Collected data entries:
________________________

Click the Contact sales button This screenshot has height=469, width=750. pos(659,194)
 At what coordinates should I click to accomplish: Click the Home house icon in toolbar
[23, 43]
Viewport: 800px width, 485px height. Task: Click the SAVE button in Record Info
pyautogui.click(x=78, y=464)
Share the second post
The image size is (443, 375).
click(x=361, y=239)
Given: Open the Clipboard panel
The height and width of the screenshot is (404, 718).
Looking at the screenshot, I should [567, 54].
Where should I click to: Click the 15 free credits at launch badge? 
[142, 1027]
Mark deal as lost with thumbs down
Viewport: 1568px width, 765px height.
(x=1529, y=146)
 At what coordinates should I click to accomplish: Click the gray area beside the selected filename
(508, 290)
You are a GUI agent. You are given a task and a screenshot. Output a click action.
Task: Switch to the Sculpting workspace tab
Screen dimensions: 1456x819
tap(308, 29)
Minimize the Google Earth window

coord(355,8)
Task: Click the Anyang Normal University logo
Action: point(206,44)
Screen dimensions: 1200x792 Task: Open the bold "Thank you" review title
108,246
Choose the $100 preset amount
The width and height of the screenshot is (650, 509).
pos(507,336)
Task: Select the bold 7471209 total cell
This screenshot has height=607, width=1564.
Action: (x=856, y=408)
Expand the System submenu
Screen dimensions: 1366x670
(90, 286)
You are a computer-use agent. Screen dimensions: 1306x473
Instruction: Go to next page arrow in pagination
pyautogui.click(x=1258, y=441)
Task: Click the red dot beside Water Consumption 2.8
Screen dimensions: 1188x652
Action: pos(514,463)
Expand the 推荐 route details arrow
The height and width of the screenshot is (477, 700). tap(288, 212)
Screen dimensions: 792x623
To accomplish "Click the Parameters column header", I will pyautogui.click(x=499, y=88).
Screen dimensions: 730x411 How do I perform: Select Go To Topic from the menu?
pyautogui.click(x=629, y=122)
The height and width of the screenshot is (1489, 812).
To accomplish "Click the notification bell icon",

________________________

Scan the lines above for the word "agent", then copy each line that has it.

> RESPONSE:
You are a GUI agent. You are given a task and a screenshot. Output a click action.
You are a computer-use agent. Screen dimensions: 1306x473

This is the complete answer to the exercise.